- Your RTX 6000 is closer to $10k now
- Sparks are creeping into the $4-5k range
- AMD Strix are ~3.5k
- Apple depends on chipset and memory. Sweet spot would be 128gb M3 Ultra, probably $6-8k but admittedly haven't been tracking closely. New M5 might come in the fall. You can get a new 128gb M5 Max laptop for ~5-6k today.
- a 4x3090 rig would take $5-6k
Every platform has tradeoffs, but it's mostly ecosystem, memory bandwidth, and power consumption. They're all slow. The best option is likely to rent hardware on Runpod. The RIO on self-hosting is very low unless you have a specific need or you're ok treating it as a hobby.
>The best option is likely to rent hardware on Runpod.
Vast.ai is much cheaper, but the broader point here is contestable. The only dimension in which cloud GPU rentals win is cost. You lose the confidentiality, integrity, and availability benefits of local deployments.
Not that I'd encourage anyone to throw large amounts of money to have access to LLMs, but you're definately going to be better off buying something that you can amortize over multiple years with a multi year warranty.
This whole thing is really starting to remind me of the crypto hype phases of 2016-2018 when everyone thought their investment in GPUs was going to make them rich.
Yes, LLMs are sloppy, and local models usually more so (but things change fast).
But the local ones have one big advantage: they are private. So you can safely feed them the collection of your private documents and things you wouldn't trust people like sama with. The fact that some people do not care is one of the failures of our educational system.

# # # # #

# Task set:
a) Copy the part of the forum thread that begins with "This whole thing" and ends with "make them rich.", but switch "GPUs" to "graphics cards".
b) According to the forum thread, which rental service is much cheaper than Runpod?
c) Translate this sentence from the forum thread into Spanish: "You lose the confidentiality, integrity, and availability benefits of local deployments."
The listing that follows is separate material, unconnected to the forum thread.

# Data excerpt:
# # # # #

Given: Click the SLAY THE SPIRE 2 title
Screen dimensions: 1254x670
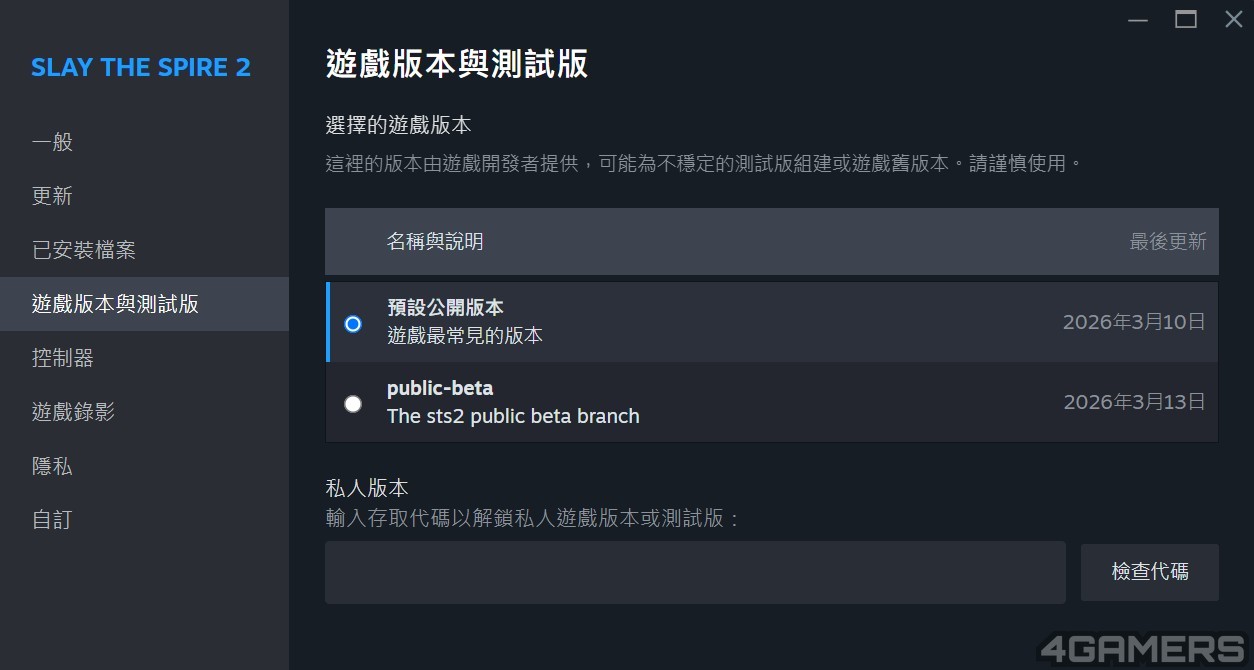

# # # # #

# Responses to the tasks:
a)
This whole thing is really starting to remind me of the crypto hype phases of 2016-2018 when everyone thought their investment in graphics cards was going to make them rich.

b) Vast.ai

c) Se pierden los beneficios de confidencialidad, integridad y disponibilidad de las implementaciones locales.